1)
The acceleration of the car is the rate of change of velocity of the car; it can be calculated as:
[tex]a=\frac{v-u}{t}[/tex]
where
u is the initial velocity
v is the final velocity
t is the time taken for the velocity of the car to change from u to v
In this problem, for this car we have:
u = 37.1 m/s
v = 29.8 m/s
t = 3 s
So, the acceleration is:
[tex]a=\frac{29.8-37.1}{3}=-2.43 m/s^2[/tex]
2)
The work done in lifting the box is equal to the potential energy transferred to the box during the process; it is given by:
[tex]W=Fd[/tex]
where
F is the force applied
d is the displacement of the box
Here we have:
F = 87.3 N is the force applied
d = 2.04 m is the displacement of the box
So, the work done to lift the box is:
[tex]W=(87.3)(2.04)=178.1 J[/tex]
3)
The power is the rate of work done per unit time. It is calculated as:
[tex]P=\frac{W}{t}[/tex]
where
W is the work done
t is the time taken to do the work
For the child in this problem, we have:
W = 1250 J is the work done by the child running up the stairs
P = 267 W is the power used
Therefore, re-arranging the equation, we find the time taken:
[tex]t=\frac{W}{P}=\frac{1250}{267}=4.68 s[/tex]
4)
The kinetic energy of an object is the energy possessed by the object due to its motion. Mathematically, it is given by
[tex]KE=\frac{1}{2}mv^2[/tex]
where
m is the mass of the object
v is its speed
For the rabbit in this problem, we have:
m = 8.642 kg is the mass of the rabbit
KE = 125.6 is its kinetic energy
Solving the formula for v, we find the speed of the rabbit:
[tex]v=\sqrt{\frac{2KE}{m}}=\sqrt{\frac{2(125.6)}{8.642}}=5.4 m/s[/tex]
5)
The efficiency of a machine is the ratio between the energy produced in output by the machine and the work done in input. Mathematically, it is given by
[tex]\eta = \frac{E_{out}}{W_{in}}\cdot 100[/tex]
where
[tex]E_{out}[/tex] is the energy in output
[tex]W_{in}[/tex] is the work in input
For the machine in this problem,
[tex]W_{in}=120 J[/tex] is the work in input
[tex]E_{out}=93 J[/tex] is the energy in output
Therefore, the efficiency of this machine is:
[tex]\eta=\frac{93}{120}\cdot 100=77.5\%[/tex]
6)
During a collision, the total momentum of the system is always conserved before and after the collision. So we can write:
[tex]p_i = p_f\\m_1 u_1 + m_2 u_2 =(m_1+m_2)v[/tex]
where
[tex]m_1=212 kg[/tex] is the mass of the first car
[tex]u_1=8.00 m/s[/tex] is the initial velocity of the first car
[tex]m_2=196 kg[/tex] is the mass of the 2nd car
[tex]u_2=6.75 m/s[/tex] is the initial velocity of the 2nd car
[tex]v[/tex] is the final velocity of the two cars stuck together (after the collision, they move together)

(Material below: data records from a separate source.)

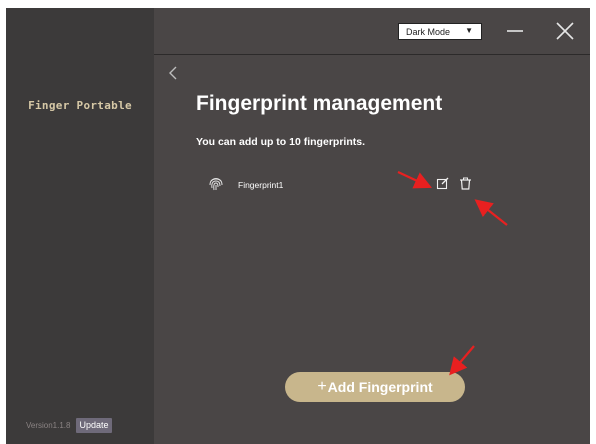 This screenshot has width=596, height=444. Describe the element at coordinates (322, 386) in the screenshot. I see `plus-icon: +` at that location.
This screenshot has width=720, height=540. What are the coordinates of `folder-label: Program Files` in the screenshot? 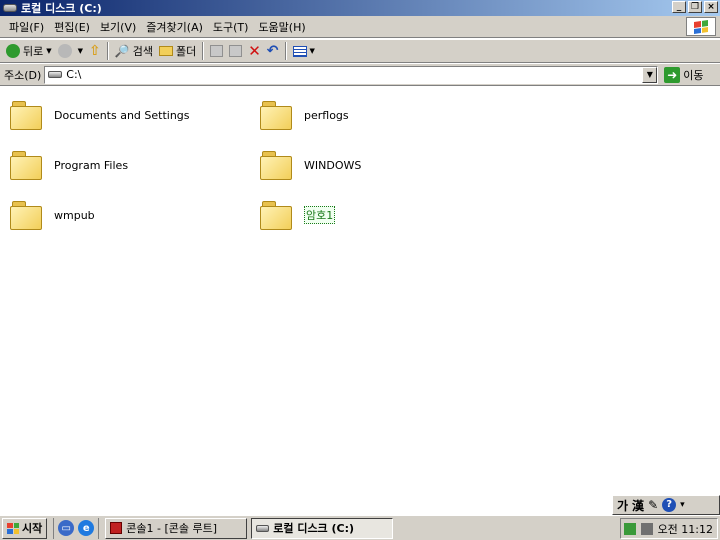 It's located at (92, 165).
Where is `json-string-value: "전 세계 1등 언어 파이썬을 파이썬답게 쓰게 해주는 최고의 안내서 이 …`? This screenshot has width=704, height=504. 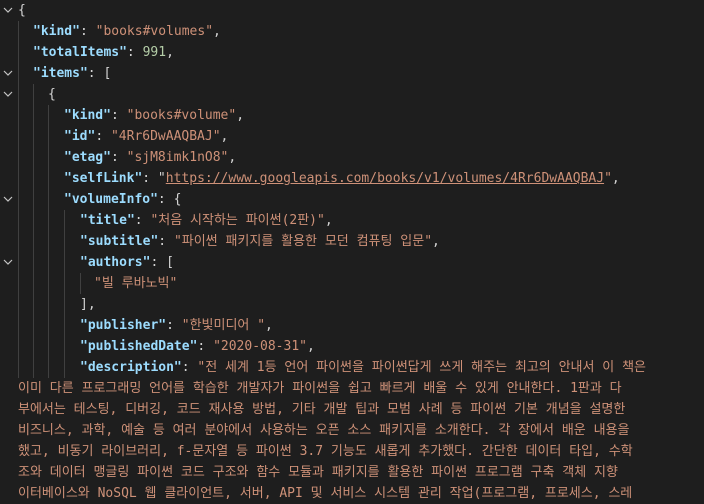
json-string-value: "전 세계 1등 언어 파이썬을 파이썬답게 쓰게 해주는 최고의 안내서 이 … is located at coordinates (422, 368).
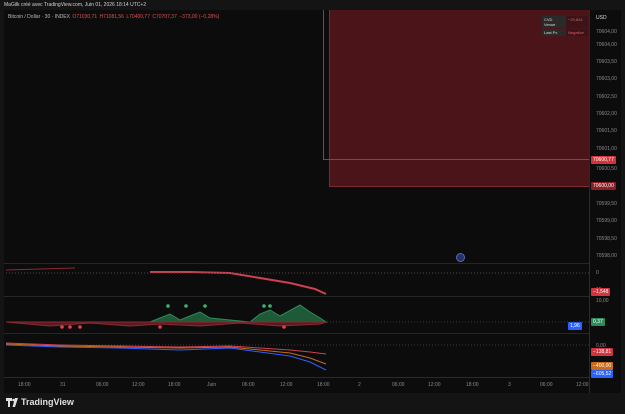 This screenshot has width=625, height=414. I want to click on event-marker-icon, so click(460, 258).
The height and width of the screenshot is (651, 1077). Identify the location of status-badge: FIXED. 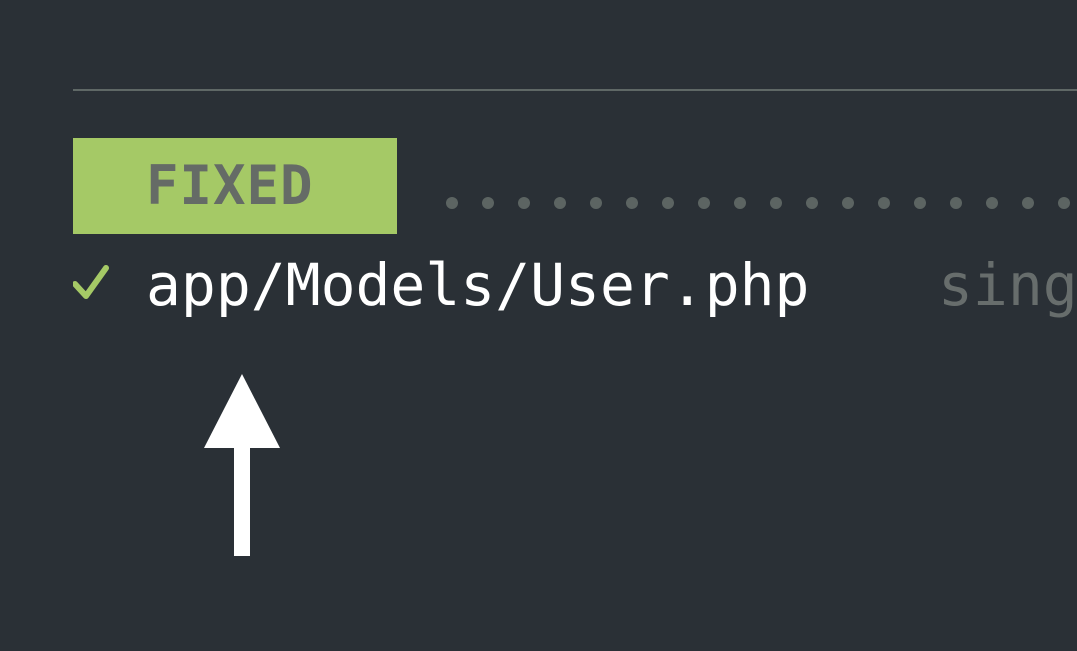
(235, 186).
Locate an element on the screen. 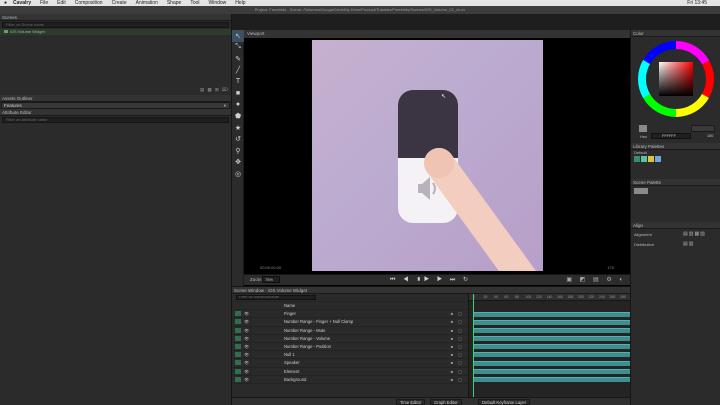  rotate-tool-icon: ↺ is located at coordinates (238, 140).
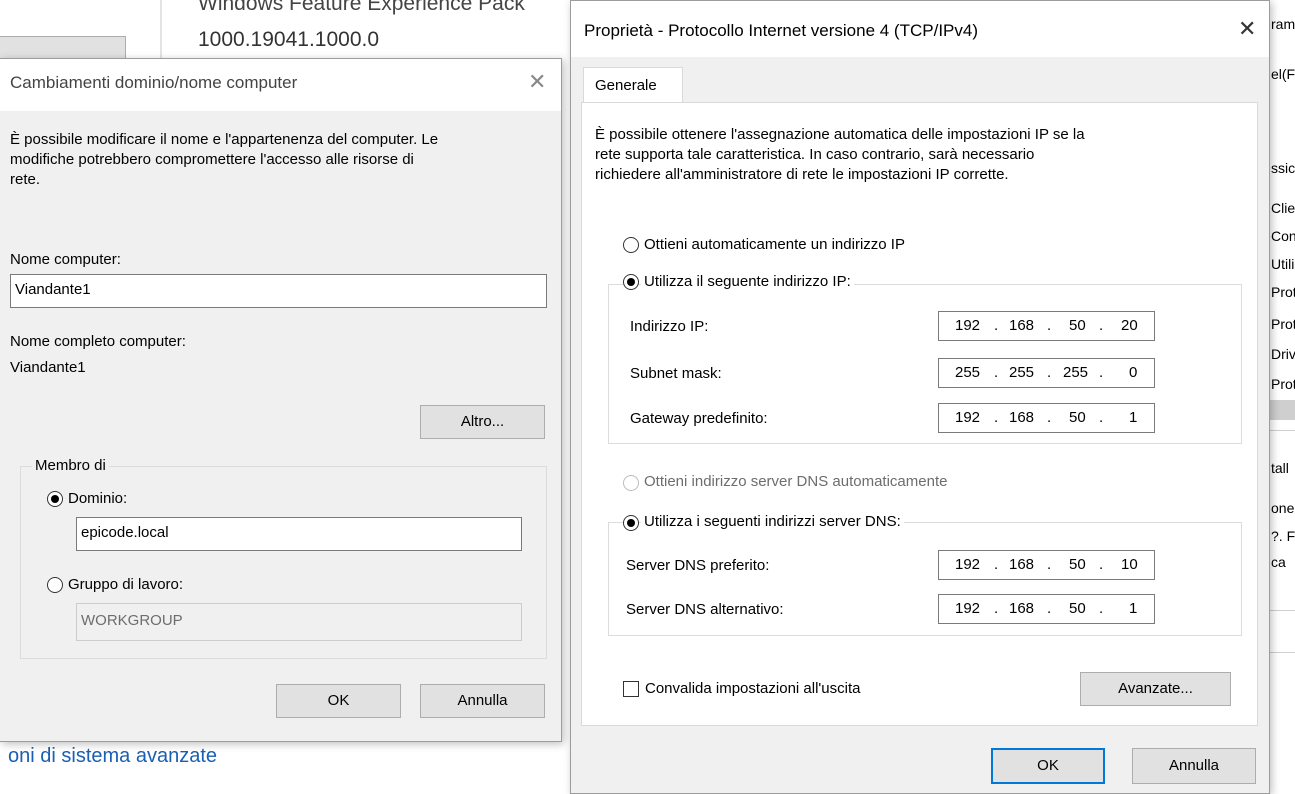 This screenshot has width=1295, height=794. I want to click on preferred-dns-label: Server DNS preferito:, so click(698, 566).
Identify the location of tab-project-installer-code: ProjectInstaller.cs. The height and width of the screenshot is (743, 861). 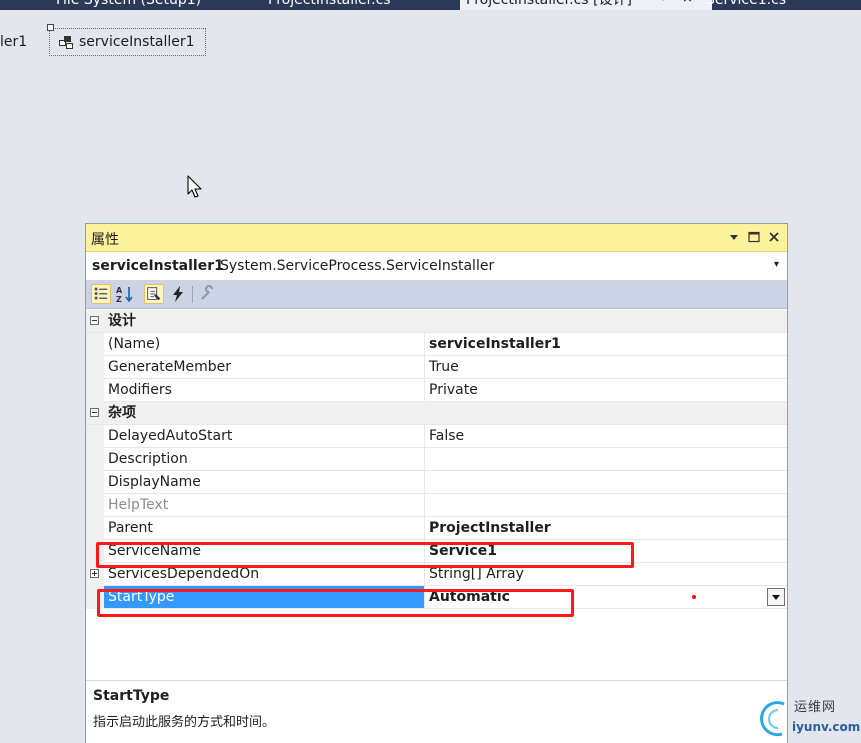
(330, 5).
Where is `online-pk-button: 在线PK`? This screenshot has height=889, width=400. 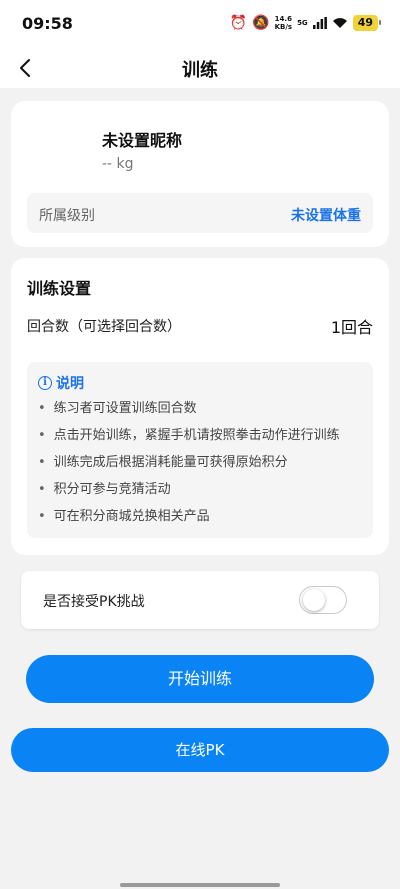
online-pk-button: 在线PK is located at coordinates (200, 750).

Solving the equation for v, we find:
[tex]v=\frac{m_1 u_1 +m_2 u_2}{m_1 +m_2}=\frac{(212)(8.00)+(196)(6.75)}{212+196}=7.40 m/s[/tex]
7)
The relationship between speed, frequency and wavelength of a wave is given by the wave equation:
[tex]v=f\lambda[/tex]
where
v is the speed of the wave
f is the frequency of the wave
[tex]\lambda[/tex] is the wavelength
For the wave in the string in this problem we have:
[tex]\lambda=0.23 m[/tex] (wavelength)
f = 12 Hz (frequency)
So, the speed of the wave is:
[tex]v=(12)(0.23)=2.76 m/s[/tex]
8)
The relationship between frequency and wavelength for an electromagnetic wave is given by
[tex]c=f\lambda[/tex]
where:
c is the speed of light in a vacuum
f is the frequency of the wave
[tex]\lambda[/tex] is the wavelength of the wave
For the blue light in this problem, we have
[tex]f=6.2\cdot 10^{14}Hz[/tex] (frequency)
while the speed of light is
[tex]c=3.0\cdot 10^8 m/s[/tex]
So, the wavelength of blue light is:
[tex]\lambda=\frac{c}{f}=\frac{3.0\cdot 10^8}{6.2\cdot 10^{14}}=4.8\cdot 10^{-7} m[/tex]
9)
The sound wave in this problem travels with uniform motion (=constant velocity), therefore we can use the following equation:
[tex]d=vt[/tex]
where
d is the distance covered by the wave
v is the speed of the wave
t is the time elapsed
In this problem:
v = 343 m/s is the speed of the sound wave
t = 0.287 s is the time elapsed
So, the distance covered by the wave is
[tex]d=(343)(0.287)=98.4 m[/tex]